### Problem to work on
State how many lines of the records include the word "computer"; the reply is that number alone.

### Material to process

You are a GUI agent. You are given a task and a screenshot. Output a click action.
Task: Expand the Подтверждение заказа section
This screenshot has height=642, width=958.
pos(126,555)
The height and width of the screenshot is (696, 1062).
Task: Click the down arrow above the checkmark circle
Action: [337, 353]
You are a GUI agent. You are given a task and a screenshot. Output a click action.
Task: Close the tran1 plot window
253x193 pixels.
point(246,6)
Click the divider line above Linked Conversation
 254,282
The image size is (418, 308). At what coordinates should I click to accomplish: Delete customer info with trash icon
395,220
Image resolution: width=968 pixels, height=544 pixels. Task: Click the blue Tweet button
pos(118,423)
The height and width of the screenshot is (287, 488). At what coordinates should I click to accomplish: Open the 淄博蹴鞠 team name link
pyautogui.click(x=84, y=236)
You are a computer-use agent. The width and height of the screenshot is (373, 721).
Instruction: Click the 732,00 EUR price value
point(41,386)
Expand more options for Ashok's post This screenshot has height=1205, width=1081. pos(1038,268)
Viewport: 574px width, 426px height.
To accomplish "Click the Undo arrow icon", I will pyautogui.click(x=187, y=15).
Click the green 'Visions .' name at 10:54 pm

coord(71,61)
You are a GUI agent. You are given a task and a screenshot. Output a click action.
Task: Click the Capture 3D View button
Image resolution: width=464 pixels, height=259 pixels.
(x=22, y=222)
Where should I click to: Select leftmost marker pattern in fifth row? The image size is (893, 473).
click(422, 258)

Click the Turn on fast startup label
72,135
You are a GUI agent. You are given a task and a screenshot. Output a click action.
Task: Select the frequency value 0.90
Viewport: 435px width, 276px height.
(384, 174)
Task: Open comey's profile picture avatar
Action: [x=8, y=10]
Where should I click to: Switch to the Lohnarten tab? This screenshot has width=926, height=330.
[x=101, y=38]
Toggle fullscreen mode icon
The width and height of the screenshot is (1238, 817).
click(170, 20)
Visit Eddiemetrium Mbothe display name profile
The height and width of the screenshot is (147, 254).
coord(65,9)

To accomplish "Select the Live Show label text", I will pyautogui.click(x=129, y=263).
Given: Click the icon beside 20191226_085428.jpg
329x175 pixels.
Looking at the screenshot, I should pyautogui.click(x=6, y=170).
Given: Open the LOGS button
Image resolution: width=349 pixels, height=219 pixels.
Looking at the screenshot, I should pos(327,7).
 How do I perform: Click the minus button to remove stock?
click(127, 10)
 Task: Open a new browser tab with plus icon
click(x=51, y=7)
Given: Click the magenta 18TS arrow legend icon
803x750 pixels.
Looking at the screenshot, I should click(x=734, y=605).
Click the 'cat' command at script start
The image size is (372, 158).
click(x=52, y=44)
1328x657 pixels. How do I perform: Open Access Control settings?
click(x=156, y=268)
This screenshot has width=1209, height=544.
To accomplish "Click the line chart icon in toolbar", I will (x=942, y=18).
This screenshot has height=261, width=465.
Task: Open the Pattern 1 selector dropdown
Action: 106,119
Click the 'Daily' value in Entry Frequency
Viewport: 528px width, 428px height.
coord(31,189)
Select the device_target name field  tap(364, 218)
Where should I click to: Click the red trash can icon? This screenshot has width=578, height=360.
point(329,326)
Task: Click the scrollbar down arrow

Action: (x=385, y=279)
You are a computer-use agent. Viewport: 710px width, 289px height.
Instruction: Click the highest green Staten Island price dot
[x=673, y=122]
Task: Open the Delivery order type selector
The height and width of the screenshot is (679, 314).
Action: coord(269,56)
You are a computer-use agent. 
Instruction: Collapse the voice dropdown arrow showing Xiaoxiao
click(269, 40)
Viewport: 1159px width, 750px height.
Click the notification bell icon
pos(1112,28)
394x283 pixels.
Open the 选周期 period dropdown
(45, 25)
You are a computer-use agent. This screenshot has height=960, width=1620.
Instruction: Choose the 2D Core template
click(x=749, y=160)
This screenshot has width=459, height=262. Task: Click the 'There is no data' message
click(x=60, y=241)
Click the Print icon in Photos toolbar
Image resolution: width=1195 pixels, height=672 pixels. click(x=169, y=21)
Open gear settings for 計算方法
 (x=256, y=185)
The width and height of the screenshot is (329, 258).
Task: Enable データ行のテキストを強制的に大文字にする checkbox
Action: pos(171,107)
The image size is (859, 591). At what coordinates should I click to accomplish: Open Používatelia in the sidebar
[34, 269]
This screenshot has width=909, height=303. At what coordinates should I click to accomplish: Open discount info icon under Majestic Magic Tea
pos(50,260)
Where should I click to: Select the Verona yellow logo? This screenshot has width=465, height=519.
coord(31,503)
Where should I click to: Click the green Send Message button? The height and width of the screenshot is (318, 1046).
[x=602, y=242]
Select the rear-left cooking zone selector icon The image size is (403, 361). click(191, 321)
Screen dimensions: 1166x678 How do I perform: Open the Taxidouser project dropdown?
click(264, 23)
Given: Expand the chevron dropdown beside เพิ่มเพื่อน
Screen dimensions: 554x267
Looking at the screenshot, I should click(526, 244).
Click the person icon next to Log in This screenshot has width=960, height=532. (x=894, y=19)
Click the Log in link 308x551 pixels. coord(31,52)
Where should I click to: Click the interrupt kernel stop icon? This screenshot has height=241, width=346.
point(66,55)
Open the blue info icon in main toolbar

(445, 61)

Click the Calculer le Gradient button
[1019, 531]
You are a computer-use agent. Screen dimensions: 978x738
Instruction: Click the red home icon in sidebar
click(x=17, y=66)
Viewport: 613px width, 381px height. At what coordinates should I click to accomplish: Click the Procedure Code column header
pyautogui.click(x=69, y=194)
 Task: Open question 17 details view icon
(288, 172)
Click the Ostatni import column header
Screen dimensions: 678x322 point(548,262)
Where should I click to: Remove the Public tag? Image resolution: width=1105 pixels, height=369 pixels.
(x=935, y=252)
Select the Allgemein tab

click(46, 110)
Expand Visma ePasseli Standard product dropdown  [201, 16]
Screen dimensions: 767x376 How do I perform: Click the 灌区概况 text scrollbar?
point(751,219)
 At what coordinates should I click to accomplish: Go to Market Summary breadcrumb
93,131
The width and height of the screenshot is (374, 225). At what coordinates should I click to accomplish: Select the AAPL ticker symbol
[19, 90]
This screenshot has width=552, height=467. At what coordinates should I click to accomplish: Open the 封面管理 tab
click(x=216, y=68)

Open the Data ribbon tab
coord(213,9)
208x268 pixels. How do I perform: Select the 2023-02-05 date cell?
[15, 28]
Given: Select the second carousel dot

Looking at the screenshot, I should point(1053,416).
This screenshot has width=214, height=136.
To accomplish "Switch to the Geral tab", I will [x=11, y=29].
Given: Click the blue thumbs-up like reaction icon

### Exercise output
5